RECORDS PROVIDED
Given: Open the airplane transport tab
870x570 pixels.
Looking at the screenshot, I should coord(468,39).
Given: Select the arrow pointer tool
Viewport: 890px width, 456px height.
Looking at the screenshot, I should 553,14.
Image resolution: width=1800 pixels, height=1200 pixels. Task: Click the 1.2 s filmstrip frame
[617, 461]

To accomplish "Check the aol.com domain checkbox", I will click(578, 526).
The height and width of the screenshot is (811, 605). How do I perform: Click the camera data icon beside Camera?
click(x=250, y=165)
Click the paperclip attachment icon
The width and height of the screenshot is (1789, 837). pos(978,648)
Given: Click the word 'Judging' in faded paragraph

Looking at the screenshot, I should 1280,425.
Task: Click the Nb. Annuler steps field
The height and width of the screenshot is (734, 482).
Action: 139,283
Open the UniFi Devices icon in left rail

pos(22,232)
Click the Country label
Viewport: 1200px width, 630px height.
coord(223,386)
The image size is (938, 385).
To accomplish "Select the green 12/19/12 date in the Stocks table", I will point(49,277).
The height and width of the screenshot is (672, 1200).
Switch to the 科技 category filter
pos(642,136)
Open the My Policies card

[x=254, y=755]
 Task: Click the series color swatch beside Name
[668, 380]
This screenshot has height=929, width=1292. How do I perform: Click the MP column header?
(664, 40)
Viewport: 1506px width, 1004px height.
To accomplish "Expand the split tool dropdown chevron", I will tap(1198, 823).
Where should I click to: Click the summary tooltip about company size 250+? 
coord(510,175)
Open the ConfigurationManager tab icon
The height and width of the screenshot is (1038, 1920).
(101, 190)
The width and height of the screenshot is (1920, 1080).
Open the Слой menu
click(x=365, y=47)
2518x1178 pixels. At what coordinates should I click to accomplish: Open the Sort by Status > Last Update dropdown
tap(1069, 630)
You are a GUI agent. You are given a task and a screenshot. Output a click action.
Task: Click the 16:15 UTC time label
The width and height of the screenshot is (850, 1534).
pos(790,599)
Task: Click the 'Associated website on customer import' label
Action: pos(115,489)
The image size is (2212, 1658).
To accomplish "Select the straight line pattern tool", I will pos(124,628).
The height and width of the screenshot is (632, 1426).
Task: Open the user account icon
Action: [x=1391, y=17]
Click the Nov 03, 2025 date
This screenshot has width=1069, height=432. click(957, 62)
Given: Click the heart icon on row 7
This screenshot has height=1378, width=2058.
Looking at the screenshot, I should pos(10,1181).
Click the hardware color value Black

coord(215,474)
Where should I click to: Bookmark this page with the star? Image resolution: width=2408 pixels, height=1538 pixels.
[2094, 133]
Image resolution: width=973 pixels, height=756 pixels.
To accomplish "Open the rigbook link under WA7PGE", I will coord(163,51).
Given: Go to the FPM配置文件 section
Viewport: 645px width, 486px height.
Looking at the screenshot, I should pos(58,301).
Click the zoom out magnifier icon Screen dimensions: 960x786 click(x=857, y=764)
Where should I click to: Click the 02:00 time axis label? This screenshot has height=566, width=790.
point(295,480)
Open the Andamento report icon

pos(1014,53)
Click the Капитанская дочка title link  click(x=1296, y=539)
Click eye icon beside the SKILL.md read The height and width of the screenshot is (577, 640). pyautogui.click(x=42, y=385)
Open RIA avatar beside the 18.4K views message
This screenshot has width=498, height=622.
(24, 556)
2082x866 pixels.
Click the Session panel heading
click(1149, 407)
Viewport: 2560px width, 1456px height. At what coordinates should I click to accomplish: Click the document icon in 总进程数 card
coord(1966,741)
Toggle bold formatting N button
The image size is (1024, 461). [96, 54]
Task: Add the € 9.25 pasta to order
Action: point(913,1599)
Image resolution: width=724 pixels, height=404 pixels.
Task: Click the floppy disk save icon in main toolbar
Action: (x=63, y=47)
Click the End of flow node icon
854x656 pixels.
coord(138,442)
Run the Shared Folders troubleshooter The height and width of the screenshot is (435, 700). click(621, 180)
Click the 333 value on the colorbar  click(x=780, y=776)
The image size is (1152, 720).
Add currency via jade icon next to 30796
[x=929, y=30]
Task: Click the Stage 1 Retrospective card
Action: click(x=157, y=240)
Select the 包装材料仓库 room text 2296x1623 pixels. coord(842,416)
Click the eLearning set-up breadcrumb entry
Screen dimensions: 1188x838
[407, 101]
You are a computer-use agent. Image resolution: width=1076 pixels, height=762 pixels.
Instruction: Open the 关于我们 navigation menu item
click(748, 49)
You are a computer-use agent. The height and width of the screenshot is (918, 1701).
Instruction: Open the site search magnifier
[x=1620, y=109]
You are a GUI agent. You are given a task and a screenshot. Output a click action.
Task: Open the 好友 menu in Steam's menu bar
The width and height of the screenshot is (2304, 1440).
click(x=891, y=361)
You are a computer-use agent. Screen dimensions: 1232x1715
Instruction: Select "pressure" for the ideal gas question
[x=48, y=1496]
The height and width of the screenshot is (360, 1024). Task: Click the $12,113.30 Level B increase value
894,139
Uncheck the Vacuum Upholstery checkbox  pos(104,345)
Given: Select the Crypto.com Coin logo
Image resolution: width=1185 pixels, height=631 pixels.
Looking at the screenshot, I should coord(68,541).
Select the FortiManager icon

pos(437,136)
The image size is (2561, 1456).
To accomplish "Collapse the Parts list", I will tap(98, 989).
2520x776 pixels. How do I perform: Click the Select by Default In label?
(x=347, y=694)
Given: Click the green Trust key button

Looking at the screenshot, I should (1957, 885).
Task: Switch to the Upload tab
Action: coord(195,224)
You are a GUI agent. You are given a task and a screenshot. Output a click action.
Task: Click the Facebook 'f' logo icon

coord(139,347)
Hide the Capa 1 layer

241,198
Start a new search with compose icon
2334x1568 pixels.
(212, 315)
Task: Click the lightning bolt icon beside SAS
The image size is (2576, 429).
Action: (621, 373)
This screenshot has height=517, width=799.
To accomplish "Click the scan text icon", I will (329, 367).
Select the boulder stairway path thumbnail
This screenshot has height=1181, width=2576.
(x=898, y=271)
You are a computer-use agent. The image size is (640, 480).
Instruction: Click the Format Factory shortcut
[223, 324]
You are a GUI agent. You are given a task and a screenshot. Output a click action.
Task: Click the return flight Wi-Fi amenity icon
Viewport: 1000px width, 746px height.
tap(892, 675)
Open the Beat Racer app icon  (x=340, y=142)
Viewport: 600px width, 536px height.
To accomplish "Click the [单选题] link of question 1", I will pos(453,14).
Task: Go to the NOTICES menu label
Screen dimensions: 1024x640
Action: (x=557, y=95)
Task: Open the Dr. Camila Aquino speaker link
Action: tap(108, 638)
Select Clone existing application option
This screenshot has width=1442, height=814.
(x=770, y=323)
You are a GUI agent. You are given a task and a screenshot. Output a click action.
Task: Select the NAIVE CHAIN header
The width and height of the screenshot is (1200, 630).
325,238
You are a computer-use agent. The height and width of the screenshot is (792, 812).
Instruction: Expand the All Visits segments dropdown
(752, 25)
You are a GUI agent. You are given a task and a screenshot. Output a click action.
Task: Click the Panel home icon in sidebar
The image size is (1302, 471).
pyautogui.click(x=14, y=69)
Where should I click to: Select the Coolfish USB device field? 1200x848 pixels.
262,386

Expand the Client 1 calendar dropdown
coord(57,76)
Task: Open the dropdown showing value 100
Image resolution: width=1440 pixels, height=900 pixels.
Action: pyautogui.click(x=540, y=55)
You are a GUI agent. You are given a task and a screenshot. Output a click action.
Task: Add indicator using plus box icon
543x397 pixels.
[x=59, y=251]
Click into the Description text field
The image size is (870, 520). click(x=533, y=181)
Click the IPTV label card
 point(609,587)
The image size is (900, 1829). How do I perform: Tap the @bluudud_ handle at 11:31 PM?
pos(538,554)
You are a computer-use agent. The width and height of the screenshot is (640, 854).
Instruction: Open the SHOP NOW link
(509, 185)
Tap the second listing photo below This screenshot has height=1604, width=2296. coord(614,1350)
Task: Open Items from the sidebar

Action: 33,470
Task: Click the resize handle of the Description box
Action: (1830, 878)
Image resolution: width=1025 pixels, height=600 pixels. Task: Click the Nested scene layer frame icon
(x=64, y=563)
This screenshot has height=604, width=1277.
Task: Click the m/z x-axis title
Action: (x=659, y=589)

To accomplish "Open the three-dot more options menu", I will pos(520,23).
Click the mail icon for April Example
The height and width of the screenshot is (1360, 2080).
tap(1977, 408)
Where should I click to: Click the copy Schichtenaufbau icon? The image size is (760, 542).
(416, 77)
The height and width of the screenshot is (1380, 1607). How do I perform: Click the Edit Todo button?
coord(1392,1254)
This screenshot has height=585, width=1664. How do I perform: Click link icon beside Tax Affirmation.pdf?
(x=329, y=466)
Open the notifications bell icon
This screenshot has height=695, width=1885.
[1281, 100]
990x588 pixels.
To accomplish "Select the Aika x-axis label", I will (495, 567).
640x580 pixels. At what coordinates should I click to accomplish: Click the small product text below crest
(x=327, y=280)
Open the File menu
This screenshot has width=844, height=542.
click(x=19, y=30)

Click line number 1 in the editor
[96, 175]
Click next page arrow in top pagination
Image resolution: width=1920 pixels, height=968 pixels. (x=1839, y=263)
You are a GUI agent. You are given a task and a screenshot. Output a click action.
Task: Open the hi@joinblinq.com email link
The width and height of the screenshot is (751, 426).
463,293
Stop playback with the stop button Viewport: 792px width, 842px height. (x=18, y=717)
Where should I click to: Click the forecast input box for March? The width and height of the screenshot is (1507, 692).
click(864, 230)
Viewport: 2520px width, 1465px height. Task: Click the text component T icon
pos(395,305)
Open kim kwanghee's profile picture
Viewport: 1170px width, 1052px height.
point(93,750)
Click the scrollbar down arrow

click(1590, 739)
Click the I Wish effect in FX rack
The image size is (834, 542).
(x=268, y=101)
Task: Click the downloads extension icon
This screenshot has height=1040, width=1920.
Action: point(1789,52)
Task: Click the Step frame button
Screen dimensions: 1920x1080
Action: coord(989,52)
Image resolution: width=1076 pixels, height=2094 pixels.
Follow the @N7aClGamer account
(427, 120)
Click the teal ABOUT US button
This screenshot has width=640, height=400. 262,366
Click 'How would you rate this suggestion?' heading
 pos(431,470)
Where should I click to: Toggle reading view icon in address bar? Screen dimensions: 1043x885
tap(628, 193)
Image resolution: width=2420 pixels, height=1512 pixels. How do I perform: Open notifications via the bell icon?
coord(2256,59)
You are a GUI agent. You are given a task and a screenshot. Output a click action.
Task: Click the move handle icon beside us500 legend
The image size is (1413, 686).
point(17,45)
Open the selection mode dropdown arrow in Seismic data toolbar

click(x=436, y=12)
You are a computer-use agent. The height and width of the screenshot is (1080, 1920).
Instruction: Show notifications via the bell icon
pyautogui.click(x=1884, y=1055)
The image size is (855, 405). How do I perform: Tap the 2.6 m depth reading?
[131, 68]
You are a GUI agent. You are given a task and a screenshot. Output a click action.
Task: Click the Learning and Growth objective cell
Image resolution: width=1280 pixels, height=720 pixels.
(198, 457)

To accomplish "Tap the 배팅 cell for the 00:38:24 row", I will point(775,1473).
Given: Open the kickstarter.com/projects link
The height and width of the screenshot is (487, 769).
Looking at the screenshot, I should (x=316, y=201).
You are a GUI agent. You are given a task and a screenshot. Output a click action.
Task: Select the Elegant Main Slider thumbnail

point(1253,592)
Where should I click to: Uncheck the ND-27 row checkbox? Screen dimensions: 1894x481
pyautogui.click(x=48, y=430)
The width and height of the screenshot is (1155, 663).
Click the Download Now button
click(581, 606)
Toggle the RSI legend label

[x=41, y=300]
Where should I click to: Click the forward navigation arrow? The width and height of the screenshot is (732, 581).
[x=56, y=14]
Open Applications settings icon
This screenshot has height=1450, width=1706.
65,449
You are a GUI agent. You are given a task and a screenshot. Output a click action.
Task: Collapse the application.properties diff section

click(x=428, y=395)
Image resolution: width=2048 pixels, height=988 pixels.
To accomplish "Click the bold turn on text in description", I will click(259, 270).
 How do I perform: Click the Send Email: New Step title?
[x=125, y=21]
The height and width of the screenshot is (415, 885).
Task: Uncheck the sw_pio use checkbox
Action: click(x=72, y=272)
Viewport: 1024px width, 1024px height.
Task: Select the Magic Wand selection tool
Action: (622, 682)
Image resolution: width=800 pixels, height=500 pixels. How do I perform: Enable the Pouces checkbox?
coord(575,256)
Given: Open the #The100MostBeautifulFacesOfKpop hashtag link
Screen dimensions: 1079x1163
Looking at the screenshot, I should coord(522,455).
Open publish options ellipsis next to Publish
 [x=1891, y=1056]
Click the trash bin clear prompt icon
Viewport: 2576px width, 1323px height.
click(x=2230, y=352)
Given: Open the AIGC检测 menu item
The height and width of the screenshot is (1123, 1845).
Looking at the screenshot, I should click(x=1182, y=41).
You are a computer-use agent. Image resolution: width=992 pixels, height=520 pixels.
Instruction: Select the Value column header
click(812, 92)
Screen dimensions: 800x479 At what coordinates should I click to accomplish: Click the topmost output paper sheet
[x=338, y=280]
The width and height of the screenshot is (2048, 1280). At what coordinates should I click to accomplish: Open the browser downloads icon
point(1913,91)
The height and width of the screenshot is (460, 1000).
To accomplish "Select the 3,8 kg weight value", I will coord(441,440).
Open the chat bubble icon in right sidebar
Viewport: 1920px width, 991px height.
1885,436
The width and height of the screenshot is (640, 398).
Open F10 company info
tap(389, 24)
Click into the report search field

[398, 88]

TASK DETAILS
Arrange the lines above, from the line with "Given: Open the #The100MostBeautifulFacesOfKpop" to the line with "point(1913,91)", as a numbered list with blank lines left out.

SOLUTION FOR THIS EXERCISE
1. Given: Open the #The100MostBeautifulFacesOfKpop hashtag link
2. Screen dimensions: 1079x1163
3. Looking at the screenshot, I should coord(522,455).
4. Open publish options ellipsis next to Publish
5.  [x=1891, y=1056]
6. Click the trash bin clear prompt icon
7. Viewport: 2576px width, 1323px height.
8. click(x=2230, y=352)
9. Given: Open the AIGC检测 menu item
10. The height and width of the screenshot is (1123, 1845).
11. Looking at the screenshot, I should click(x=1182, y=41).
12. You are a computer-use agent. Image resolution: width=992 pixels, height=520 pixels.
13. Instruction: Select the Value column header
14. click(812, 92)
15. Screen dimensions: 800x479 At what coordinates should I click to accomplish: Click the topmost output paper sheet
16. [x=338, y=280]
17. The width and height of the screenshot is (2048, 1280). At what coordinates should I click to accomplish: Open the browser downloads icon
18. point(1913,91)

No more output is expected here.